Он еще сильнее обхватил ее за талию.
— Ты говоришь так честно и благородно, — колеблясь ответила Ане, всем своим видом показывая, что не боится его губ, угрожающе приблизившихся к ее алому ротику, и его крепких объятий, — а я слыхала, что на молодчиков, вроде тебя, нельзя полагаться. Такие только и шляются на холм Санктхансхойген, чтобы вовлечь в беду девушек.
— Теперь уж ты на меня наговариваешь, — сказал Юхум.
— Я ведь не говорила, что это ты такой, — кротко сказала Ане, сильным движением отстраняясь от его губ. — Теперь ты себя выдал! Берегись! Пошли лучше! Осторожнее, не то еще ткнешься носом… так, ты всё-таки упал, споткнулся о камень.
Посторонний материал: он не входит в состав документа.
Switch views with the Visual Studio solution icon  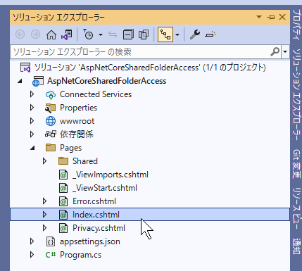coord(67,34)
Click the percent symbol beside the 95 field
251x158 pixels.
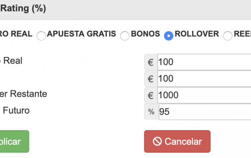pyautogui.click(x=151, y=112)
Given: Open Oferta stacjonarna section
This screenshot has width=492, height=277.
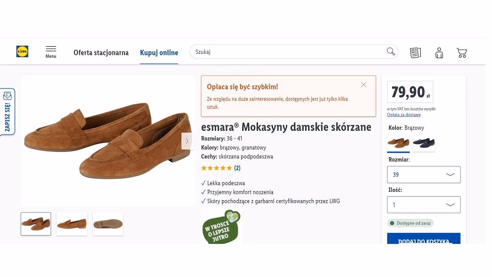Looking at the screenshot, I should pyautogui.click(x=101, y=52).
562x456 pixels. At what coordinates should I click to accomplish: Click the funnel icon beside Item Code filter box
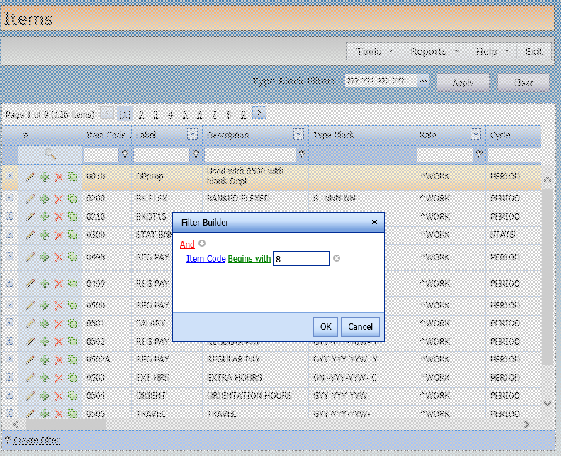125,154
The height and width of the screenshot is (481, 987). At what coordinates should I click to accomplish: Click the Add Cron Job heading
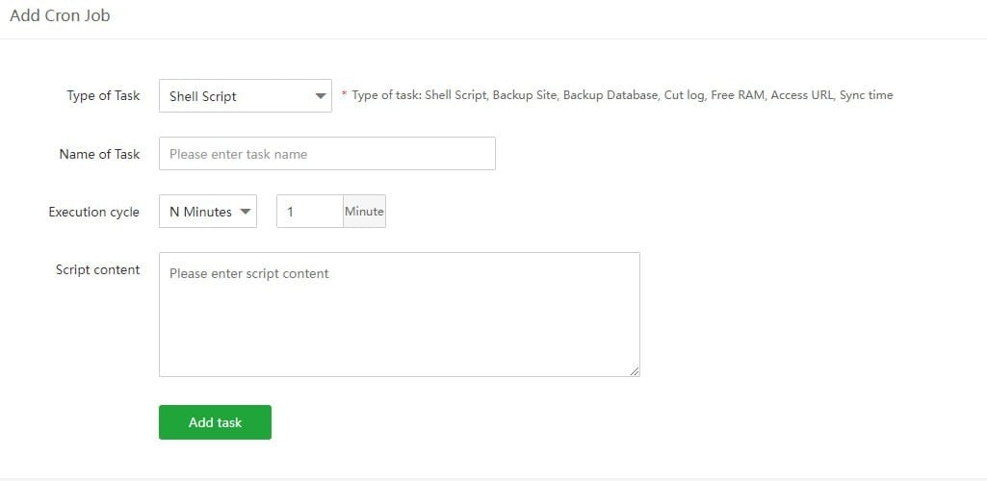coord(60,15)
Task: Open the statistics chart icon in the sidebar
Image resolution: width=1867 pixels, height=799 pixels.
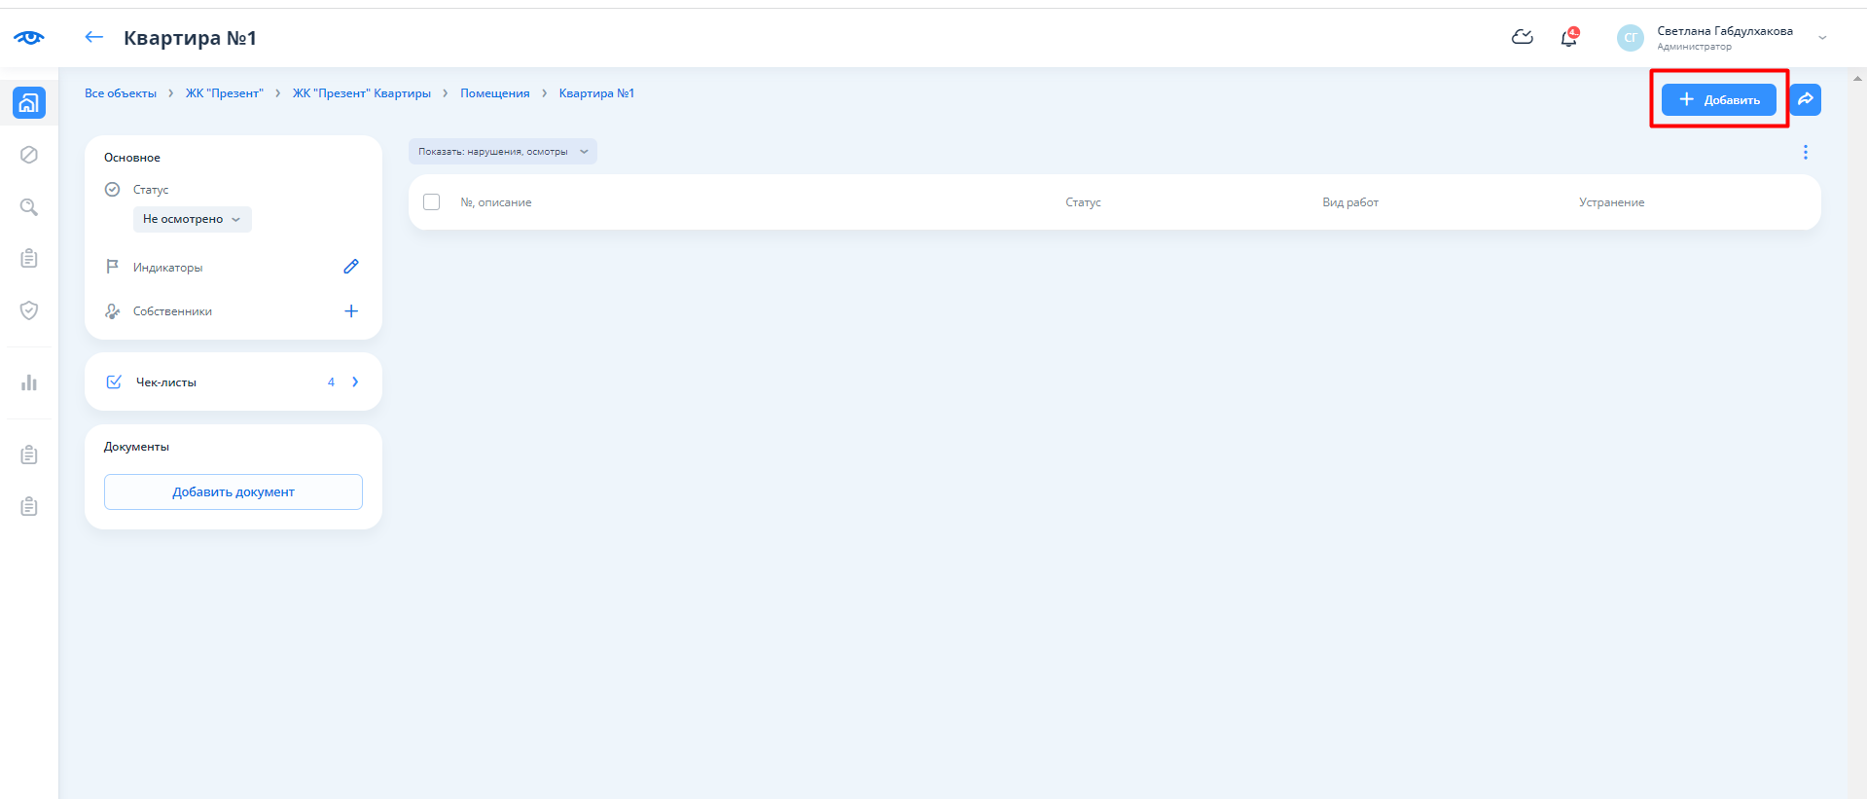Action: point(29,382)
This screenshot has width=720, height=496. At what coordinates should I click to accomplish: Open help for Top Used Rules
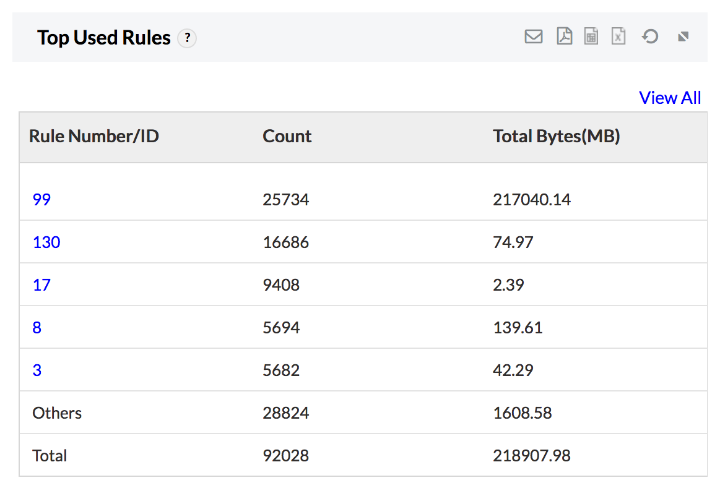(187, 38)
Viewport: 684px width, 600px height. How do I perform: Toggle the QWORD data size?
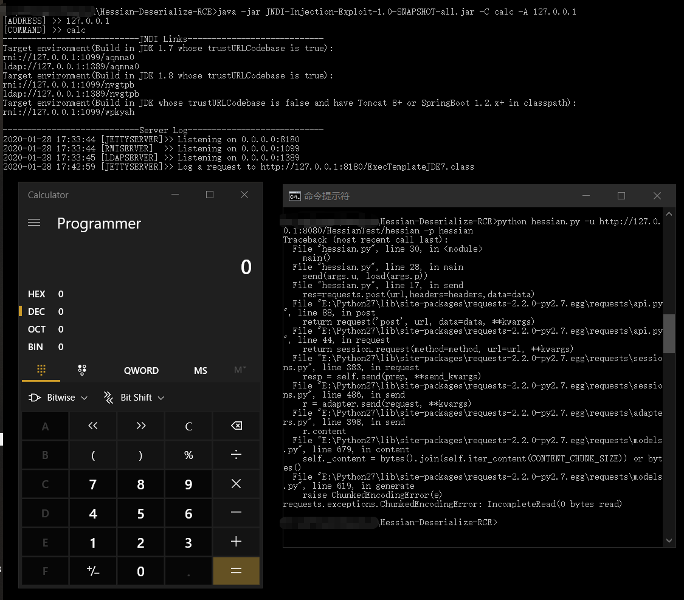(141, 371)
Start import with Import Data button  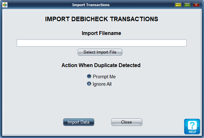79,122
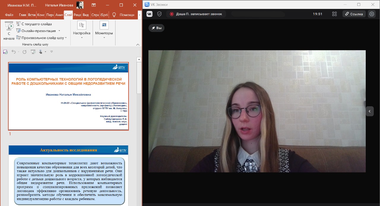Select the first slide thumbnail

click(68, 96)
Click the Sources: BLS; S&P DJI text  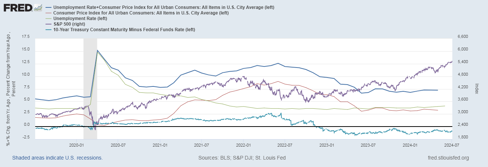[242, 158]
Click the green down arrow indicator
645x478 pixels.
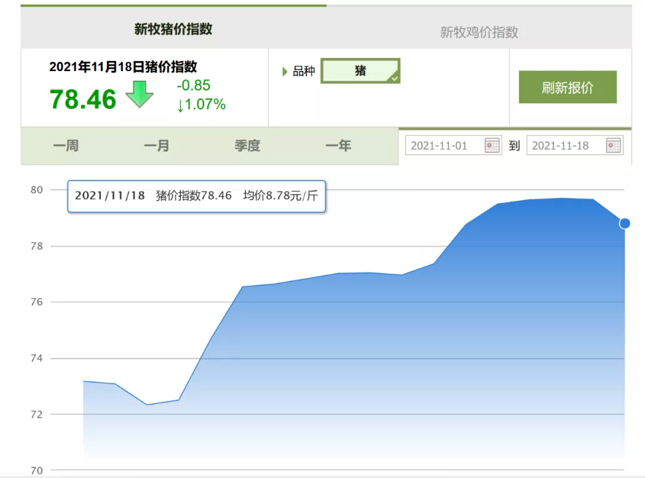pyautogui.click(x=139, y=94)
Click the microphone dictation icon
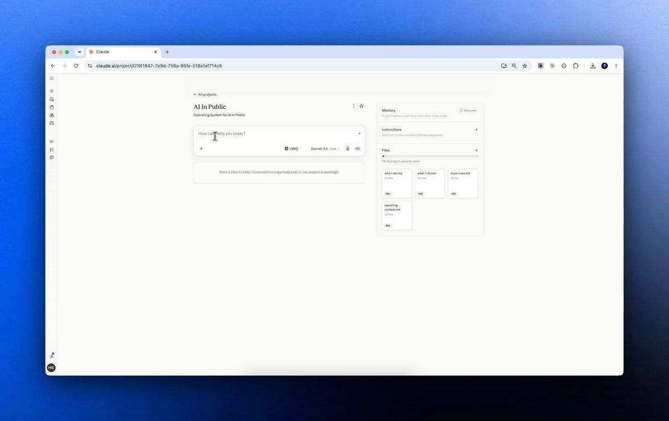This screenshot has width=669, height=421. pyautogui.click(x=348, y=149)
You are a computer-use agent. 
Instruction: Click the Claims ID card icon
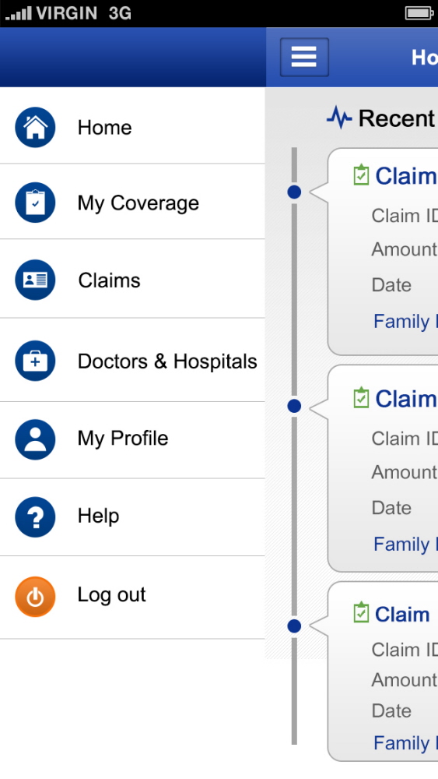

Эх, жалко твою лиловую куртку. Утри хорошенько нос! Да нет, теперь ты еще больше размазал грязь. Дай, я помогу тебе!
Она вытащила носовой платок и хорошенько утерла ему лицо. Это заняло не много времени.
Войдя в лесок, Юхум, снова обняв ее за талию, сказал:
— Ане, ты была права в том, что говорила на холме. Я и вправду искал шикарную девушку. Но потом я увидел тебя, и теперь уж я никогда в жизни на других женщин и не посмотрю! Хочешь — верь, хочешь — не верь, а я всё-таки скажу тебе… хочешь — слушай, хочешь — не слушай… Милее тебя нет девушки во всем городе Бергене, не говоря уж о каком-то там Бордо или Лиссабоне, потому что я побывал всюду, когда продавал вяленую рыбу и ворвань для моего старика. Клянусь тебе возле этого межевого камня, что ты станешь моей женой, даже если мой или твой отец воспротивятся этому! И я скреплю свою клятву священным поцелуем.
Ане с удовольствием принимала его горячие поцелуи, но вдруг высвободилась из его объятий и отвесила ему звонкую оплеуху, а потом стала таскать его за волосы.
— Как ты смеешь, бездельник! — завизжала она. — Я тебя научу обращению с порядочными девушками! Я тебе надаю пощечин, подлый красавчик!
С этими словами она бросилась ему на шею и заревела.
— Я не могу держаться как полагается порядочной девушке, — молвила она. — А виною все эти мысли о женихах, которые одолевают меня по ночам в мансарде. Они-то и кружат мне голову, как какой-нибудь дурочке. Плохо нам приходится, и не мне одной, а всем нам, девушкам! А теперь уходи от греха подальше!